Text segment
— BEGIN —

When Hurricane Helene devastated parts of Appalachia in the fall of 2024, Mountain BizWorks and its partners launched the WNC Strong: Helene Business Recovery Fund nine days after the storm hit. In just eight months, the fund deployed $40 million in low-interest loans to businesses in Western North Carolina.
“We knew that getting access to quick capital was going to be a lifeline for our small businesses,” says Christine Laucher with Mountain BizWorks.
Laucher’s team worked with other partners to create WNC Strong as a one-stop shop for businesses to find recovery resources, including the recently launched Rural Rebuilding Together Grant Fund, which offers up to $25,000 in grant funding to impacted businesses in five small towns.
“It takes banks a really long time to set up new capital products, and they are often implemented with such rigor and inflexibility that it’s just not quite the right tool for post-disaster times,” says Laucher. “CDFIs are able to be much more nimble and flexible and were created to operate within the capital gap. When a disaster like this occurs, it creates a new gap that needs to be addressed.”
What’s next for the CDFI Fund?

— END —

[Word and element pointing entries]
— BEGIN —

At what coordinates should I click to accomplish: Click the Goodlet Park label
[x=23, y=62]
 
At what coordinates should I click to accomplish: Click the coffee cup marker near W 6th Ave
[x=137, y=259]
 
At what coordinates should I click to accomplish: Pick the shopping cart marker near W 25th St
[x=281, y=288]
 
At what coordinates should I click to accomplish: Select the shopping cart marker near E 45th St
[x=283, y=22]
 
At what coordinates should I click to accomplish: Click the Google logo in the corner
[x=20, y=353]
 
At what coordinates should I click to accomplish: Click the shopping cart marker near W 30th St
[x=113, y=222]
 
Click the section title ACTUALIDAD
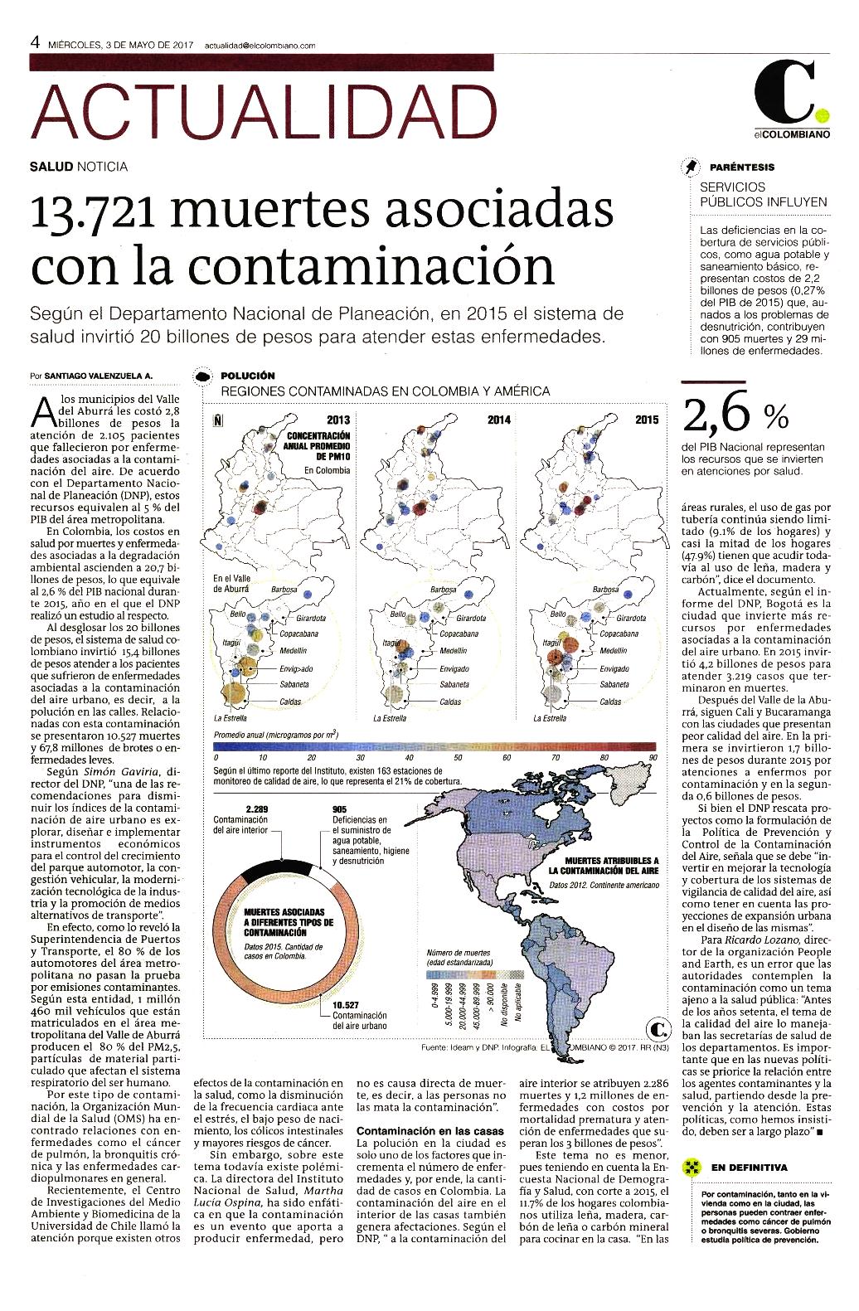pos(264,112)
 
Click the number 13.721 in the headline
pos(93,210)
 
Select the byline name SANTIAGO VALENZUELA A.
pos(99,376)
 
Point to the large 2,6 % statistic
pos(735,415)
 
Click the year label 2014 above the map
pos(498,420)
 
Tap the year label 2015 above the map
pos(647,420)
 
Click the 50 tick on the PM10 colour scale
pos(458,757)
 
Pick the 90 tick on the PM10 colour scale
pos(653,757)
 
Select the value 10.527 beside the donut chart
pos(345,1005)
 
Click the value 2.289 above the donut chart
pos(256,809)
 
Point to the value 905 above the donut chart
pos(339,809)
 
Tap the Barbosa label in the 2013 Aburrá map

— END —

Prompt
Write the next part of the text on the Hurricane Helene business recovery fund, starting right after where it ends.

Task output
“There’s more bipartisan support for CDFIs right now than at any time in my memory,” says Grady Vanderhoofven, president and CEO of Three Roots Capital, a CDFI based in Knoxville, Tennessee.
After weeks of speculation, the Trump administration sent its discretionary budget request to Congress on May 2 with specific recommendations for the federal CDFI Fund. While not the first time a presidential administration has requested significant changes to the agency, the budget’s language spells the potential for massive changes in the CDFI industry.
One change involves eliminating $291 million in CDFI Fund discretionary awards because, according to the budget language, “past awards may have made race a determinant of access to loan programs to ‘advance racial equity,’” and “funded products and services that built so-called ‘climate resiliency.’” It also implies that the CDFI industry should be “self-sustaining,” which could target CDFIs that rely primarily on grant dollars for “riskier” lending, like small-dollar consumer loans. Another alteration suggests creating a $100 million Rural Financial Award Program that would require 60% of CDFI loans and investments to go to rural areas.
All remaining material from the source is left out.